Return the whole listing exactly as it stands.
★ ★ ★
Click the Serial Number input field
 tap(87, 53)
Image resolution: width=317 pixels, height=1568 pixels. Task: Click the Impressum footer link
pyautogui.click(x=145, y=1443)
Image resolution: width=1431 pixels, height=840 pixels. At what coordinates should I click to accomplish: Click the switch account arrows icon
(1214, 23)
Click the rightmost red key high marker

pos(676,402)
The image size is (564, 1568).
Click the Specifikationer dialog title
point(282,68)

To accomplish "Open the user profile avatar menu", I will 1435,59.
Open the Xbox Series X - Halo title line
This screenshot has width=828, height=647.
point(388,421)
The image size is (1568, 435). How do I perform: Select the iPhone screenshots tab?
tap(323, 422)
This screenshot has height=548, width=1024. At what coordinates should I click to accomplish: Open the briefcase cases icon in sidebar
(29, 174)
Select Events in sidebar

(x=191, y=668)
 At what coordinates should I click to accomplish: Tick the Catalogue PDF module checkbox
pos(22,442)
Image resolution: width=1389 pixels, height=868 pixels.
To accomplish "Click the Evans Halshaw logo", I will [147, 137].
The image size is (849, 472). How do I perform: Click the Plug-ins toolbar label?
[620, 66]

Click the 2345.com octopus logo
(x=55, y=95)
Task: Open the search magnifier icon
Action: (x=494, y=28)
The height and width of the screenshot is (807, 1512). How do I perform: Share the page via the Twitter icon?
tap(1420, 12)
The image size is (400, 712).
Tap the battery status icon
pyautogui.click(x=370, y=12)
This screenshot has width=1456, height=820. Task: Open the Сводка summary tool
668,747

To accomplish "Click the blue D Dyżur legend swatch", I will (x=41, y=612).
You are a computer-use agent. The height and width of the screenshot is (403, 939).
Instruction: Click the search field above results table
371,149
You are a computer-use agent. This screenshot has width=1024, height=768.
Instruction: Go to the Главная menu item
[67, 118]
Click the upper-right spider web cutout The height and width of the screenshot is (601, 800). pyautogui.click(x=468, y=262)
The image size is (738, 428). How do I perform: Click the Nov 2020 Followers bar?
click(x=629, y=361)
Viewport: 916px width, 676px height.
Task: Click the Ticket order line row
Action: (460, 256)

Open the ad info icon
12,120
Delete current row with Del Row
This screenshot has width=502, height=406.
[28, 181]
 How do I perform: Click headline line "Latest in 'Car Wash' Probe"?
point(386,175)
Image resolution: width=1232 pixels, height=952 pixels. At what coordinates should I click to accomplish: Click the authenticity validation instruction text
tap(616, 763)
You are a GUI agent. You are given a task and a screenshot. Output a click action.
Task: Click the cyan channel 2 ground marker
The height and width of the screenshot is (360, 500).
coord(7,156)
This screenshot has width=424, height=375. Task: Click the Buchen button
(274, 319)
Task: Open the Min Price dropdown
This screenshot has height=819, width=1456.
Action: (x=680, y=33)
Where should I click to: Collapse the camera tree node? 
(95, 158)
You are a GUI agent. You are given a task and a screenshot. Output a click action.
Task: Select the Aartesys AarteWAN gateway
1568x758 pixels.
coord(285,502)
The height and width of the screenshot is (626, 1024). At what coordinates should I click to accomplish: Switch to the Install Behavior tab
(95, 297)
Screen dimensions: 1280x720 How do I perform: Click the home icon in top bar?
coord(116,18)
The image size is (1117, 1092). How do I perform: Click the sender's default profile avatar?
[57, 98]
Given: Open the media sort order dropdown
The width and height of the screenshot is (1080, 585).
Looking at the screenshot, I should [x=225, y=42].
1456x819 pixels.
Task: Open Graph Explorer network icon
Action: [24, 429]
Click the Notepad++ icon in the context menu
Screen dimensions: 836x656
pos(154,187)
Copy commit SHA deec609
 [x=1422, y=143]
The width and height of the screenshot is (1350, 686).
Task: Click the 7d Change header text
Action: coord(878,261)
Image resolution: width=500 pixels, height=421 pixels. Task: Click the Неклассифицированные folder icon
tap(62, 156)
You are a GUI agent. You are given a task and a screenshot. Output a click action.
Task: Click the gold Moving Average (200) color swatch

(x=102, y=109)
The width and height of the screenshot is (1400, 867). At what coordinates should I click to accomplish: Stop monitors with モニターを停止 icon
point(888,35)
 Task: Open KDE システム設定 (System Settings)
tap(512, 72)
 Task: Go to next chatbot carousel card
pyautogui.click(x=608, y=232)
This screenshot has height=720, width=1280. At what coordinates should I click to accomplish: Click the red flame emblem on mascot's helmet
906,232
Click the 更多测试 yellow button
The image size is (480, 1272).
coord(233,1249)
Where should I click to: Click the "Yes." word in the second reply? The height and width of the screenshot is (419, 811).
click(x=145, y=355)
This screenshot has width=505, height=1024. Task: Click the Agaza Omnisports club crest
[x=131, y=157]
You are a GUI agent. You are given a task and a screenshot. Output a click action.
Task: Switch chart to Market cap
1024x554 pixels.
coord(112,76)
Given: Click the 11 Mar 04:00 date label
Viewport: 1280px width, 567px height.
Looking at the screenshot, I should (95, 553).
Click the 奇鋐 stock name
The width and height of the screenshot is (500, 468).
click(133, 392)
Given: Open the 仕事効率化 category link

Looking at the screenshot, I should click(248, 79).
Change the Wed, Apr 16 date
★ ★ ★
▸ REPLY TO THE TASK
Click the Serial Number input field
 tap(87, 53)
Image resolution: width=317 pixels, height=1568 pixels. Task: Click the Impressum footer link
pyautogui.click(x=145, y=1443)
Image resolution: width=1431 pixels, height=840 pixels. At what coordinates should I click to accomplish: Click the switch account arrows icon
(1214, 23)
Click the rightmost red key high marker

pos(676,402)
The image size is (564, 1568).
Click the Specifikationer dialog title
point(282,68)

To accomplish "Open the user profile avatar menu", I will 1435,59.
Open the Xbox Series X - Halo title line
This screenshot has width=828, height=647.
point(388,421)
The image size is (1568, 435). How do I perform: Select the iPhone screenshots tab?
tap(323, 422)
This screenshot has height=548, width=1024. At what coordinates should I click to accomplish: Open the briefcase cases icon in sidebar
(29, 174)
Select Events in sidebar

(x=191, y=668)
 At what coordinates should I click to accomplish: Tick the Catalogue PDF module checkbox
pos(22,442)
Image resolution: width=1389 pixels, height=868 pixels.
To accomplish "Click the Evans Halshaw logo", I will [147, 137].
The image size is (849, 472). How do I perform: Click the Plug-ins toolbar label?
[620, 66]

Click the 2345.com octopus logo
(x=55, y=95)
Task: Open the search magnifier icon
Action: (x=494, y=28)
The height and width of the screenshot is (807, 1512). How do I perform: Share the page via the Twitter icon?
tap(1420, 12)
The image size is (400, 712).
Tap the battery status icon
pyautogui.click(x=370, y=12)
This screenshot has width=1456, height=820. Task: Open the Сводка summary tool
668,747

To accomplish "Click the blue D Dyżur legend swatch", I will (x=41, y=612).
You are a computer-use agent. The height and width of the screenshot is (403, 939).
Instruction: Click the search field above results table
371,149
You are a computer-use agent. This screenshot has width=1024, height=768.
Instruction: Go to the Главная menu item
[67, 118]
Click the upper-right spider web cutout The height and width of the screenshot is (601, 800). pyautogui.click(x=468, y=262)
The image size is (738, 428). How do I perform: Click the Nov 2020 Followers bar?
click(x=629, y=361)
Viewport: 916px width, 676px height.
Task: Click the Ticket order line row
Action: (460, 256)

Open the ad info icon
12,120
Delete current row with Del Row
This screenshot has width=502, height=406.
[28, 181]
 How do I perform: Click headline line "Latest in 'Car Wash' Probe"?
point(386,175)
Image resolution: width=1232 pixels, height=952 pixels. At what coordinates should I click to accomplish: Click the authenticity validation instruction text
tap(616, 763)
You are a GUI agent. You are given a task and a screenshot. Output a click action.
Task: Click the cyan channel 2 ground marker
The height and width of the screenshot is (360, 500).
coord(7,156)
This screenshot has width=424, height=375. Task: Click the Buchen button
(274, 319)
Task: Open the Min Price dropdown
This screenshot has height=819, width=1456.
Action: (x=680, y=33)
Where should I click to: Collapse the camera tree node? 
(95, 158)
You are a GUI agent. You are given a task and a screenshot. Output a click action.
Task: Select the Aartesys AarteWAN gateway
1568x758 pixels.
coord(285,502)
The height and width of the screenshot is (626, 1024). At what coordinates should I click to accomplish: Switch to the Install Behavior tab
(95, 297)
Screen dimensions: 1280x720 How do I perform: Click the home icon in top bar?
coord(116,18)
The image size is (1117, 1092). How do I perform: Click the sender's default profile avatar?
[57, 98]
Given: Open the media sort order dropdown
The width and height of the screenshot is (1080, 585).
Looking at the screenshot, I should [x=225, y=42].
1456x819 pixels.
Task: Open Graph Explorer network icon
Action: [24, 429]
Click the Notepad++ icon in the context menu
Screen dimensions: 836x656
pos(154,187)
Copy commit SHA deec609
 [x=1422, y=143]
The width and height of the screenshot is (1350, 686).
Task: Click the 7d Change header text
Action: coord(878,261)
Image resolution: width=500 pixels, height=421 pixels. Task: Click the Неклассифицированные folder icon
tap(62, 156)
You are a GUI agent. You are given a task and a screenshot. Output a click action.
Task: Click the gold Moving Average (200) color swatch

(x=102, y=109)
The width and height of the screenshot is (1400, 867). At what coordinates should I click to accomplish: Stop monitors with モニターを停止 icon
point(888,35)
 Task: Open KDE システム設定 (System Settings)
tap(512, 72)
 Task: Go to next chatbot carousel card
pyautogui.click(x=608, y=232)
This screenshot has height=720, width=1280. At what coordinates should I click to accomplish: Click the red flame emblem on mascot's helmet
906,232
Click the 更多测试 yellow button
The image size is (480, 1272).
coord(233,1249)
Where should I click to: Click the "Yes." word in the second reply? The height and width of the screenshot is (419, 811).
click(x=145, y=355)
This screenshot has width=505, height=1024. Task: Click the Agaza Omnisports club crest
[x=131, y=157]
You are a GUI agent. You are given a task and a screenshot. Output a click action.
Task: Switch chart to Market cap
1024x554 pixels.
coord(112,76)
Given: Click the 11 Mar 04:00 date label
Viewport: 1280px width, 567px height.
Looking at the screenshot, I should (95, 553).
Click the 奇鋐 stock name
The width and height of the screenshot is (500, 468).
click(133, 392)
Given: Open the 仕事効率化 category link

Looking at the screenshot, I should click(248, 79).
Change the Wed, Apr 16 date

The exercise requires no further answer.